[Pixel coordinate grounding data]
◇ ◇ ◇ ◇ ◇
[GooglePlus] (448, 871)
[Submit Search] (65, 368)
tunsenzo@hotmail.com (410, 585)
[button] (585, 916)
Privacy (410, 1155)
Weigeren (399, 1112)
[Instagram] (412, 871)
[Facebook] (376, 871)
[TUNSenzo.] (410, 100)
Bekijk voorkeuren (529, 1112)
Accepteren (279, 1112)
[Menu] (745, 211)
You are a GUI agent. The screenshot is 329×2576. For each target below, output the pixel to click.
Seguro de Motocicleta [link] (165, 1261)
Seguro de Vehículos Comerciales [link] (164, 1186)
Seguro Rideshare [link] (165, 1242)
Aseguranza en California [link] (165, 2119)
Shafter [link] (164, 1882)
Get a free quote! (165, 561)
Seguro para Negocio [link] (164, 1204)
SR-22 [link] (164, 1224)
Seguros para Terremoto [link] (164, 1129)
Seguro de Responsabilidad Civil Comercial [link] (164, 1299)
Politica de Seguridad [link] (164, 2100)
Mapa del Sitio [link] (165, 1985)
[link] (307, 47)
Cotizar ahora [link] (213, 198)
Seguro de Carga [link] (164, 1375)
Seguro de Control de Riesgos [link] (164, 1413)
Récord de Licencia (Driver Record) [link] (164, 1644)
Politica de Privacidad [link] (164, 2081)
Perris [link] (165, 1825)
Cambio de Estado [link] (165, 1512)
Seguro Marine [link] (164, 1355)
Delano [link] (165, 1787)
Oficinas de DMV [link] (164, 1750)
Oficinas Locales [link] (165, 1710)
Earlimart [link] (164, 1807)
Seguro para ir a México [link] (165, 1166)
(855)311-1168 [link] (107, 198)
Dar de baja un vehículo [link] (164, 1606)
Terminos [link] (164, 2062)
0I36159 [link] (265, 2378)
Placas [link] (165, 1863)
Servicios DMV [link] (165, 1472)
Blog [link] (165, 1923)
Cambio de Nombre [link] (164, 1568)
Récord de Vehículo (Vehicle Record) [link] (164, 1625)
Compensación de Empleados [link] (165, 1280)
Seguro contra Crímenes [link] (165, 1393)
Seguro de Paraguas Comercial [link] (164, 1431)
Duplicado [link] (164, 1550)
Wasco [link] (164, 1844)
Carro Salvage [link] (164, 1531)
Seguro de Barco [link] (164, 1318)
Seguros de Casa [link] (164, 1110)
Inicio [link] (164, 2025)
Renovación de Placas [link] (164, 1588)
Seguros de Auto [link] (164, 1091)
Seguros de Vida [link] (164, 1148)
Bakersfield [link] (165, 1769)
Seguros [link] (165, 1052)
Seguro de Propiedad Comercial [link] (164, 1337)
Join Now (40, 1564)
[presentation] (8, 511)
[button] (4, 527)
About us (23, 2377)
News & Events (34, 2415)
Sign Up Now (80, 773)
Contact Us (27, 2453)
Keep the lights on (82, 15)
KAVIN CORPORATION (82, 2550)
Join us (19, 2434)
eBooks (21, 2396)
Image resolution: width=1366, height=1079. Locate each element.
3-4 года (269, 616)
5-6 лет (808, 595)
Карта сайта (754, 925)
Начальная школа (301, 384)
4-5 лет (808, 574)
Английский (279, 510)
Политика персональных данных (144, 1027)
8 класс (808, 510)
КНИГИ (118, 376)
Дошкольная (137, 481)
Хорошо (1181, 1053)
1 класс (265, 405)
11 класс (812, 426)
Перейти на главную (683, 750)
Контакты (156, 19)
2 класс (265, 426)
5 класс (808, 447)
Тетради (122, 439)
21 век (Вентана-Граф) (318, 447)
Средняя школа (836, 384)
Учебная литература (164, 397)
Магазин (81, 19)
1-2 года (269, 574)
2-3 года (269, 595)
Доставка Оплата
◇ ◇ ◇ ◇ ◇
> _Problem statement_:
The required output is every line above that contains the string "класс".

> _The answer_:
8 класс (808, 510)
1 класс (265, 405)
11 класс (812, 426)
2 класс (265, 426)
5 класс (808, 447)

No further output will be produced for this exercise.